Dari kecil, aku selalu mendengar Allah (ﷻ) disebut, tapi tak pernah lihat wajah dan suara-Nya. Tak pernah Dia juga datang ke rumahku.
Teman-teman orangtuaku dan keluargaku dulu sering bertamu, tapi kenapa Allah (ﷻ) tidak? Kenapa Allah (ﷻ) tidak pernah kulihat wajah-Nya?
Ayahku bilang, justru setiap saat aku bertemu Allah (ﷻ). Bahkan sebelum aku lahir.
“Radhwa ingat nggak dulu waktu masih dalam perut Umi?” tanya ayah. Aku hanya menggeleng.
“Nah, seperti itu. Radhwa bertemu Allah (ﷻ) sejak di alam ruh dan alam rahim. Tapi Radhwa sudah lupa. Allah (ﷻ) ada terus, setiap saat. Tapi jangan pikir Allah (ﷻ) itu macam manusia, hewan, tumbuhan, atau benda apa pun karena bentuk-Nya tidak sama. Allah (ﷻ) kan pencipta manusia, masa’ sama juga dengan manusia?”, lanjut ayahku.
Bukannya jadi paham, aku malah tambah bingung. Jadi wujud Allah (ﷻ) itu seperti apa sih?
Oya, waktu aku sekolah di Tadika Taman Kajang Utama, Selangor di Malaysia kuminta ayahku menggambar wajah Allah (ﷻ). Tapi ayahku hanya melukis kaligrafi nama Allah (ﷻ) dengan krayon.
Aku tidak puas karena ku pikir masa’ bentuk Allah (ﷻ) segitu aja sih?
Sekarang aku kelas 6 SD sehingga tanda tanya tentang siapa yang “menciptakan” Allah (ﷻ) kembali muncul di benakku.
Maka, kemarin kutanyai lagi ayahku, “Siapa pencipta Allah (ﷻ)? Bagaimana cara menciptakan Allah (ﷻ)?
Karena aku sudah cukup besar, ayahku pun menjawabnya dengan logika manusia.
“Allah (ﷻ) itulah pencipta.
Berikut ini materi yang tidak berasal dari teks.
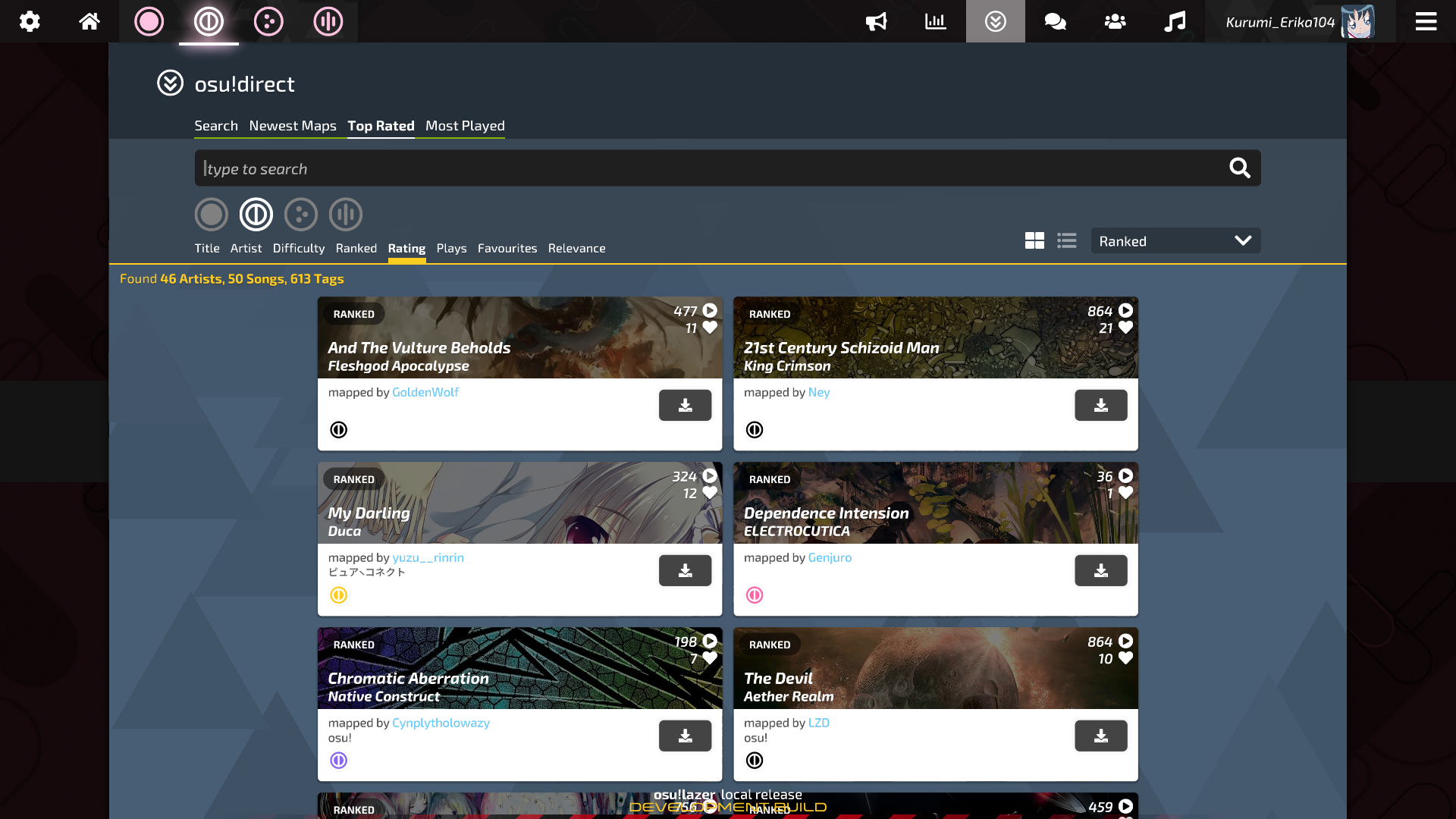Expand the Ranked status dropdown

coord(1175,240)
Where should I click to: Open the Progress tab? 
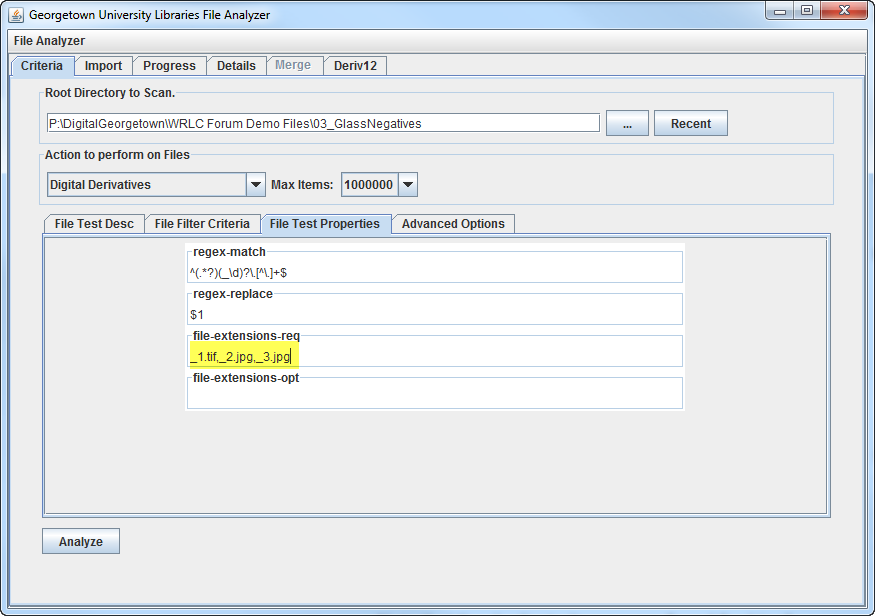[x=169, y=66]
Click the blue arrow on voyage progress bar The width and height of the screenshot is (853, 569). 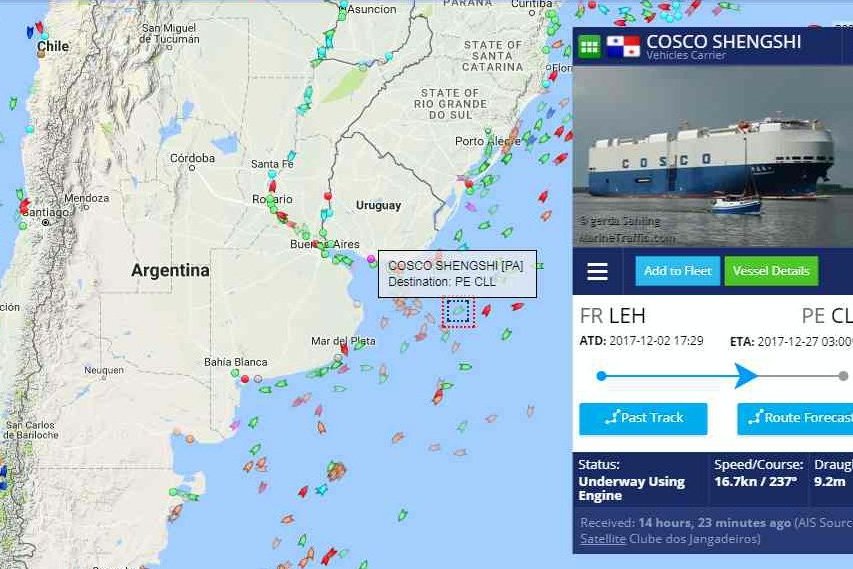[x=746, y=376]
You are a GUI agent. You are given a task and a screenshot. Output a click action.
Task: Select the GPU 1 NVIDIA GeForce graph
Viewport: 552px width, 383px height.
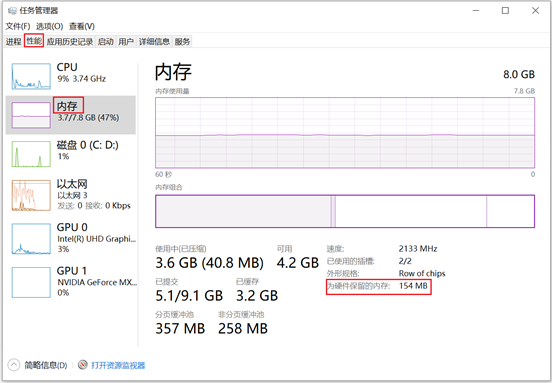pyautogui.click(x=31, y=282)
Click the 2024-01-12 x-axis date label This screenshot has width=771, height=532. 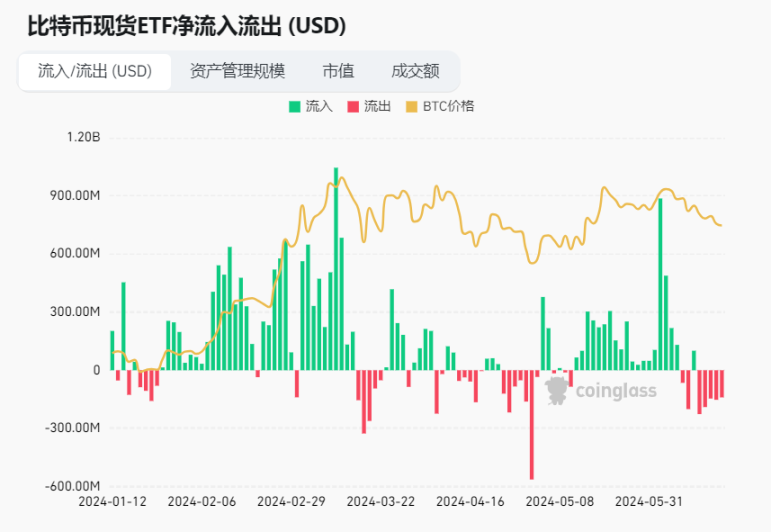[111, 500]
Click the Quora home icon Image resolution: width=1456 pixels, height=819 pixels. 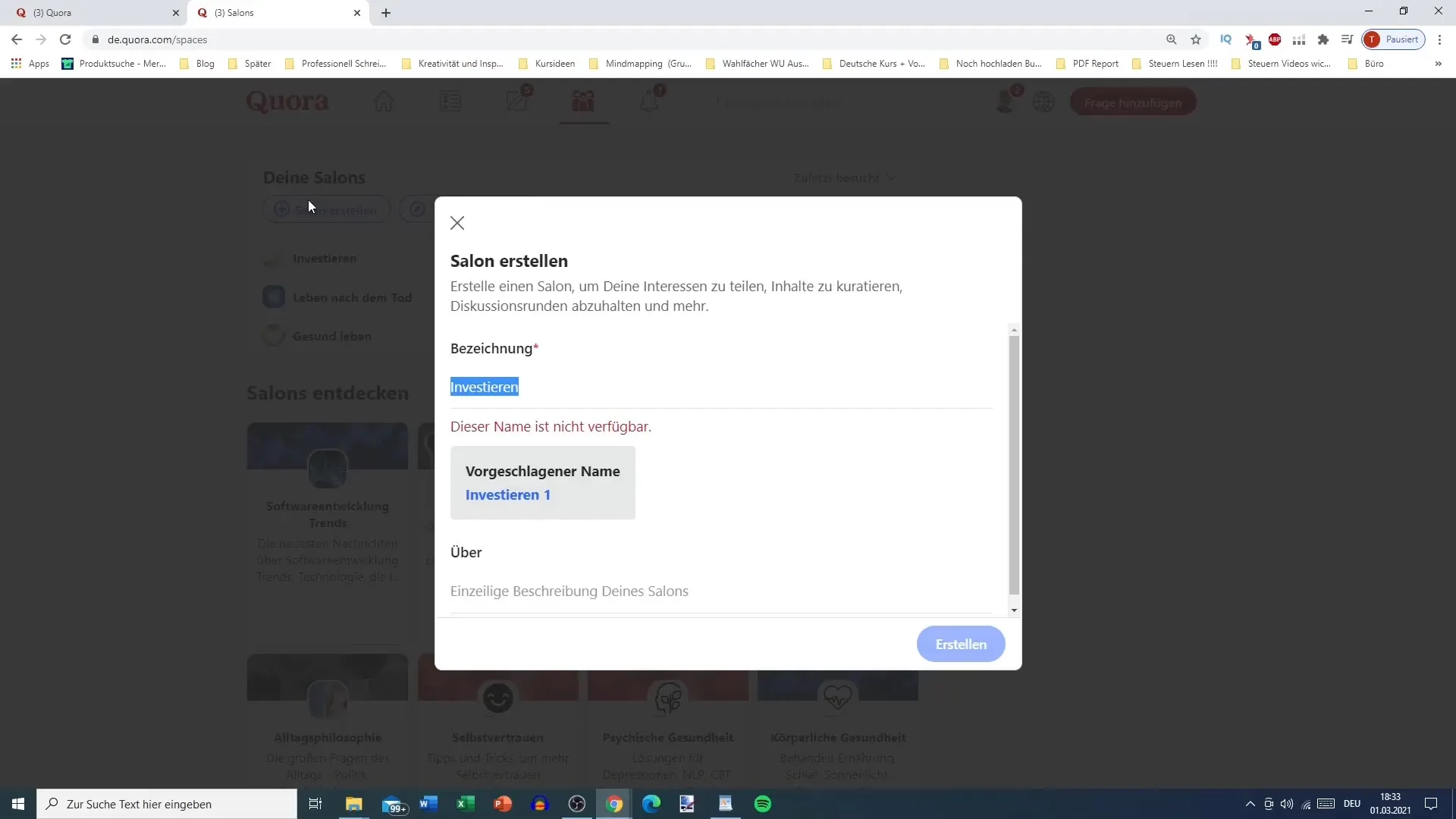pyautogui.click(x=384, y=101)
Bagaimana mungkin pencipta malah diciptakan? Masuk akal nggak?”, tanya ayahku balik. Aku diam.
Tentang nabi
Lalu, kutanya lagi tentang nabi yang wajahnya tidak pernah diperlihatkan di film-film. “Kenapa Nabi Muhammad ﷺ di film atau buku-buku wajahnya harus berbentuk cahaya?”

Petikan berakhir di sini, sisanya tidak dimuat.